Stored records
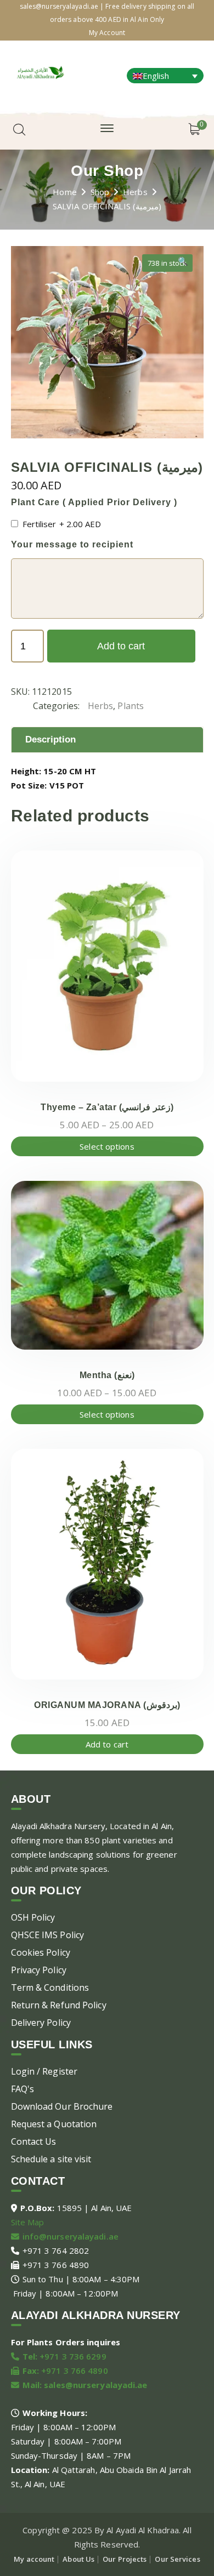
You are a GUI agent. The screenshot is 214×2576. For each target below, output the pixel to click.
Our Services (177, 2559)
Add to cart (121, 646)
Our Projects (125, 2559)
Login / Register (44, 2071)
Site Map (27, 2222)
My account (34, 2559)
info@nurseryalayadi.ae (70, 2236)
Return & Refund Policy (58, 2005)
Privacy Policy (38, 1970)
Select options (107, 1146)
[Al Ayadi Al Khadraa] (40, 71)
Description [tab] (50, 739)
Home (64, 191)
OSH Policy (33, 1917)
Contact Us (34, 2141)
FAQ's (23, 2089)
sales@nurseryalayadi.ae (95, 2384)
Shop (100, 191)
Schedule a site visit (51, 2159)
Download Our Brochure (62, 2106)
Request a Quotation (54, 2124)
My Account (107, 32)
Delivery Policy (41, 2023)
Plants (130, 706)
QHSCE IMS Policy (48, 1935)
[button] (183, 265)
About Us (78, 2559)
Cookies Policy (40, 1952)
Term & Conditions (50, 1987)
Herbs (135, 191)
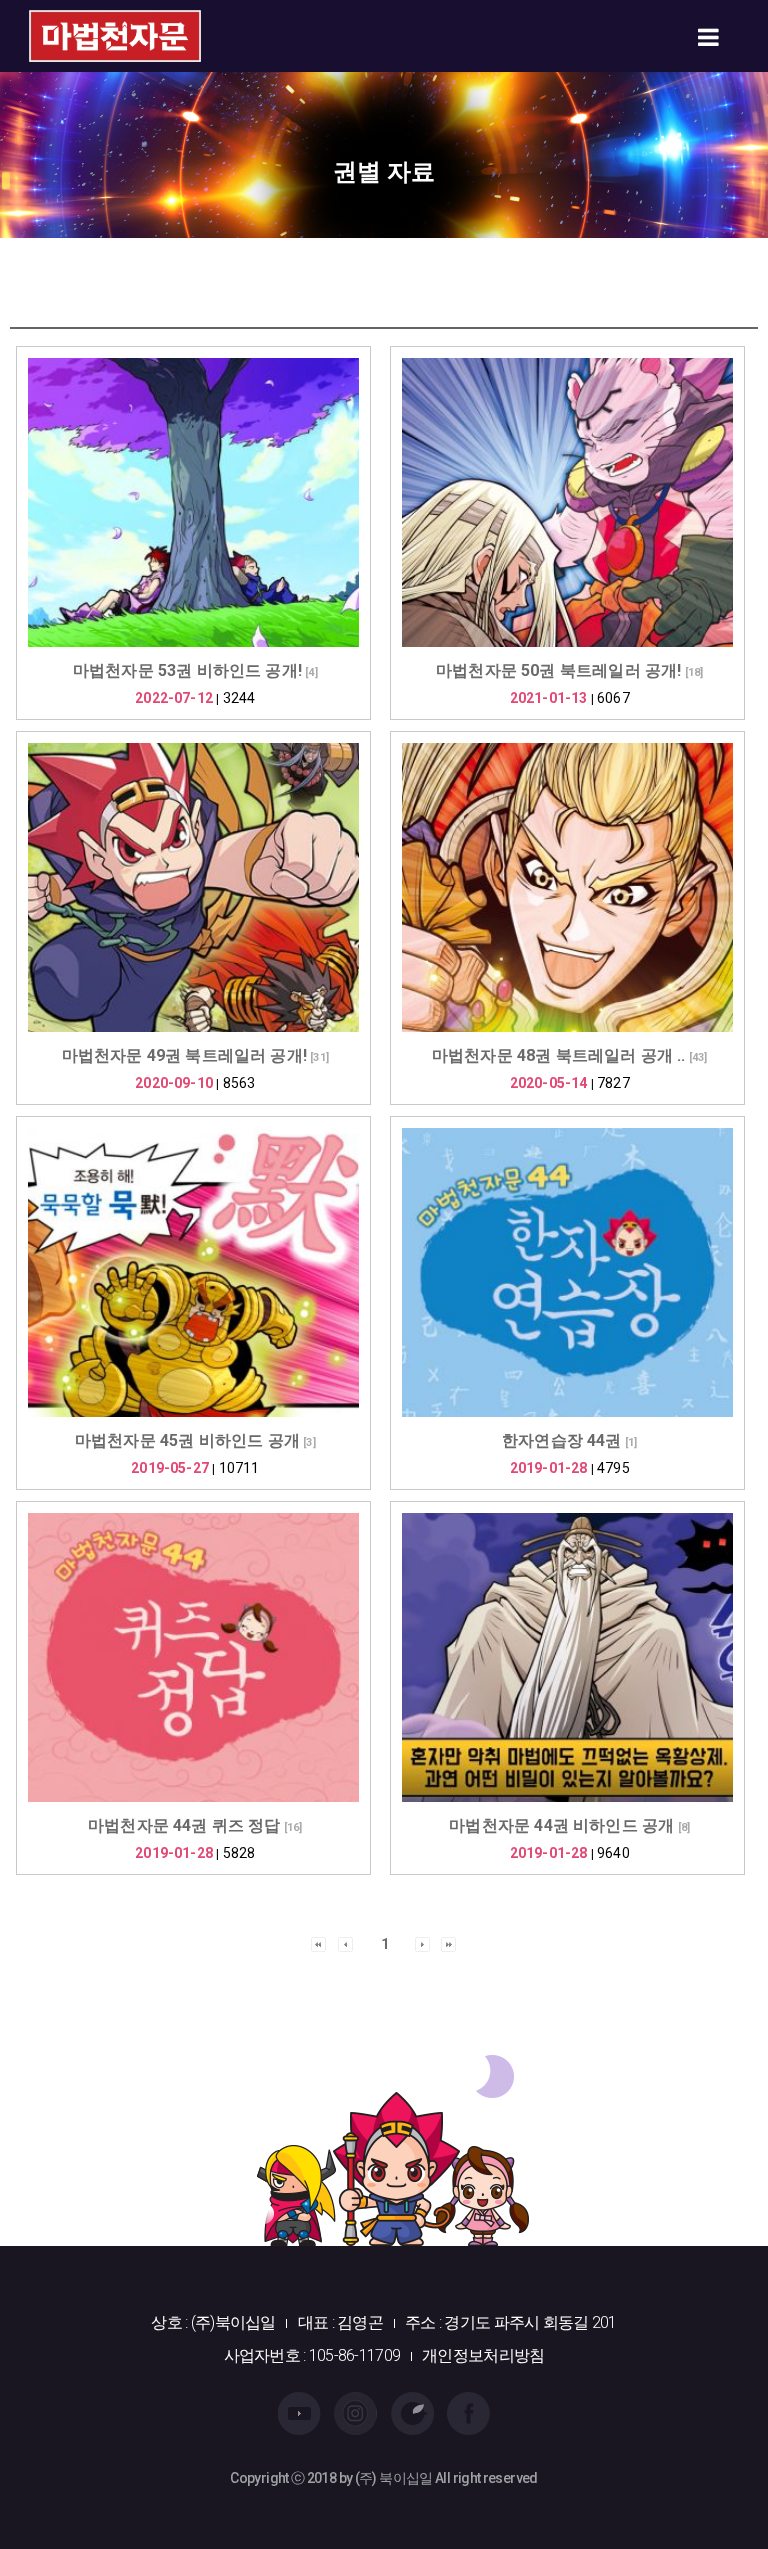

### Try it
Set down the records exactly, without the pictures.

### Response below
You are a GUI agent. The screenshot is 214×2576. For each target below, output the pixel to click.
Our Services (177, 2559)
Add to cart (121, 646)
Our Projects (125, 2559)
Login / Register (44, 2071)
Site Map (27, 2222)
My account (34, 2559)
info@nurseryalayadi.ae (70, 2236)
Return & Refund Policy (58, 2005)
Privacy Policy (38, 1970)
Select options (107, 1146)
[Al Ayadi Al Khadraa] (40, 71)
Description [tab] (50, 739)
Home (64, 191)
OSH Policy (33, 1917)
Contact Us (34, 2141)
FAQ's (23, 2089)
sales@nurseryalayadi.ae (95, 2384)
Shop (100, 191)
Schedule a site visit (51, 2159)
Download Our Brochure (62, 2106)
Request a Quotation (54, 2124)
My Account (107, 32)
Delivery Policy (41, 2023)
Plants (130, 706)
QHSCE IMS Policy (48, 1935)
[button] (183, 265)
About Us (78, 2559)
Cookies Policy (40, 1952)
Term & Conditions (50, 1987)
Herbs (135, 191)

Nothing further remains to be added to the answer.